A high-level government committee of experts headed by Justice BN Srikrishna has released a white paper seeking views from stakeholders on data protection. Coming against the backdrop of the apex court’s landmark decision upholding right to privacy as a fundamental right, data protection has certainly become a hot-button issue. Driving the debate is government and other agencies increasing the scope of Aadhaar linking for services – a matter slated to be adjudicated by a constitution bench of the Supreme Court.
In fact, the unique identification number bolstered by an individual’s biometric data is now being used for everything from school admissions to obtaining death certificates. While the utility of such moves is left vague, the fear that the data provided could be leaked or misused is real. Current data collection practices in the country hardly inspire confidence, with personal information regularly being shared among different parties without the knowledge of customers. In such a scenario, pushing Aadhaar linking for day-to-day transactions is akin to having a digital master key that can open all facets of an individual’s life.
Such a master key would certainly violate the right to privacy upheld by the Supreme Court. Not only could unscrupulous elements misuse personal data for profit or crime, there are also concerns that an Aadhaar-backed data architecture can be used to profile individuals on the basis of their caste, religion, sexual orientation, political opinion, etc. Given these anxieties, the need of the hour is for a comprehensive data protection framework. This should include an independent data protection authority to handle issues related to use of information collected by governments and corporations.

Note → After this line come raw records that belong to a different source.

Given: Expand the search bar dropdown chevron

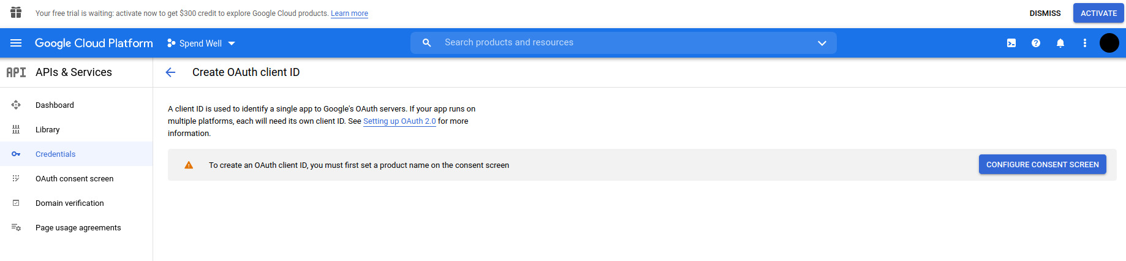Looking at the screenshot, I should [822, 43].
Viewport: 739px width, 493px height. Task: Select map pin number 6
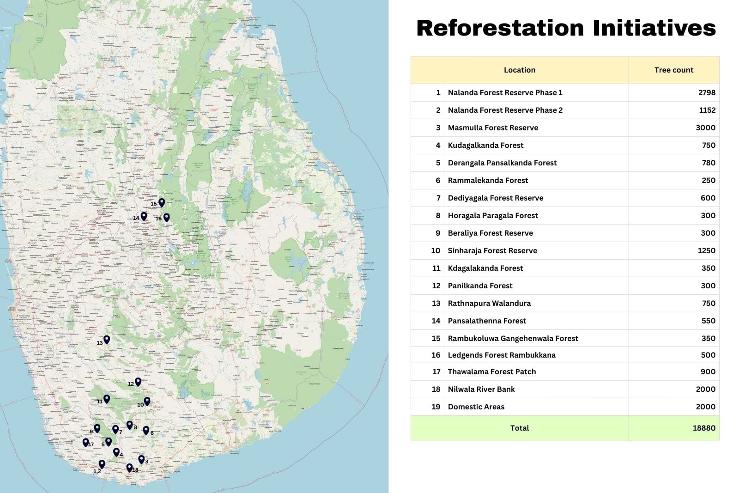(146, 430)
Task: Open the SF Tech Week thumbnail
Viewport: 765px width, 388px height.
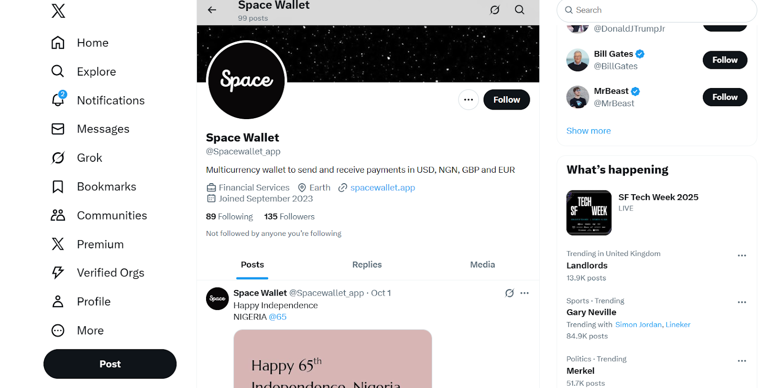Action: pyautogui.click(x=589, y=212)
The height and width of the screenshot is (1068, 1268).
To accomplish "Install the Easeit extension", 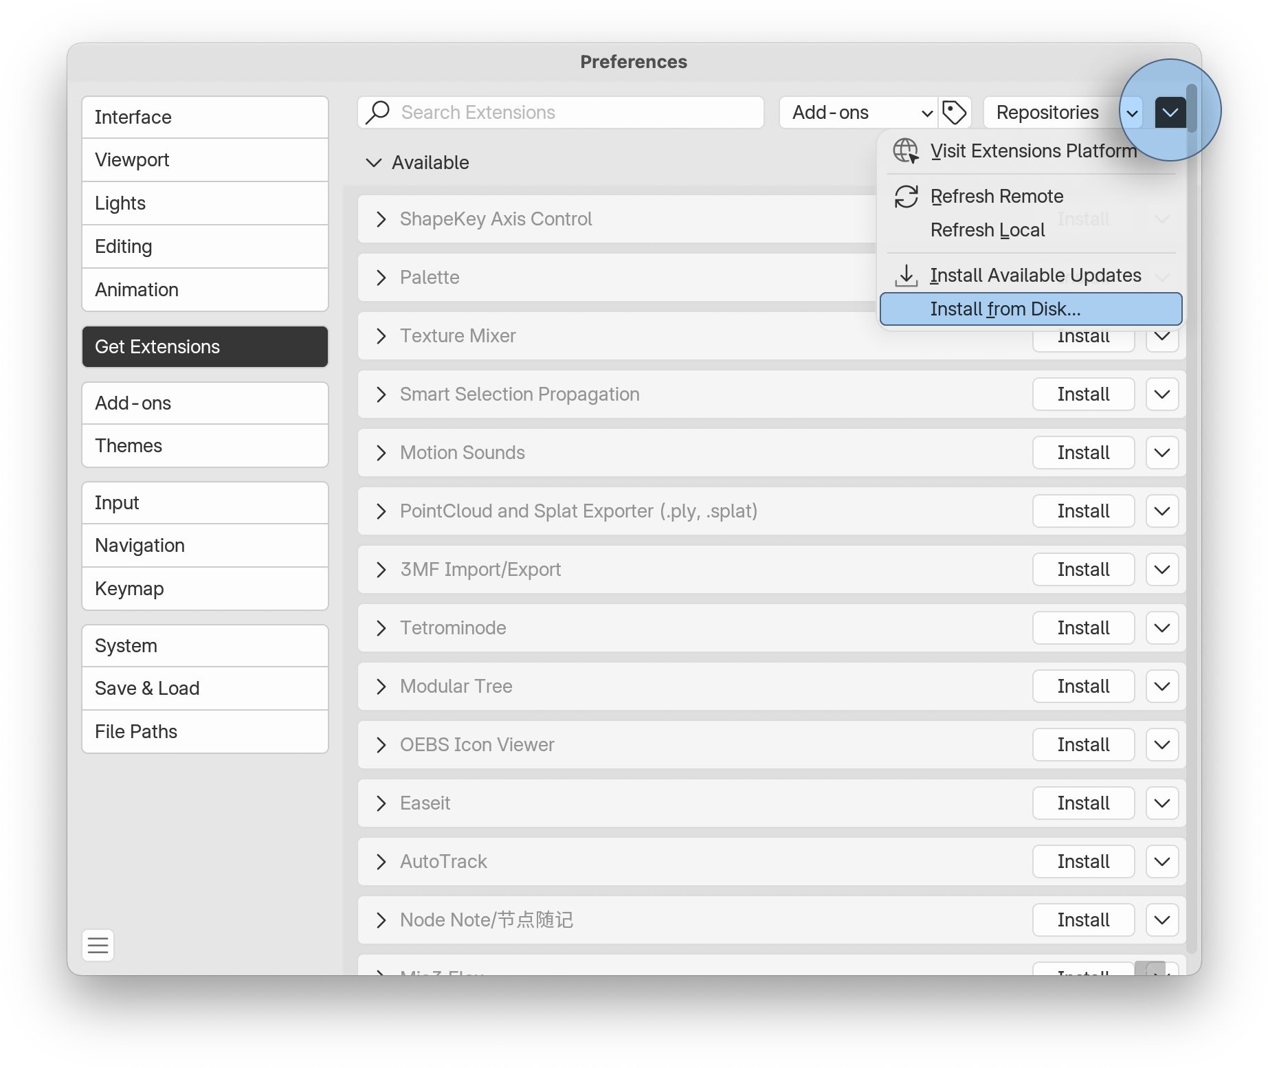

Among other things, data protection norms should strictly implement the purpose limitation principle whereby data collected is only used for the purpose stated to the individual. And tough penalties should also be imposed for breaches of purpose limitation. This could include stiff financial compensation to customers and even criminal prosecution of violators. Many of these provisions are part of BJD MP Baijayant Jay Panda’s private member’s bill on data privacy, which can be used as a guide. Add to this the need for a strong cyber security architecture to ensure data isn’t stolen through digital attacks. With the digital environment set to grow further – and government looking to push Digital India initiatives – it’s time to give data privacy its due importance.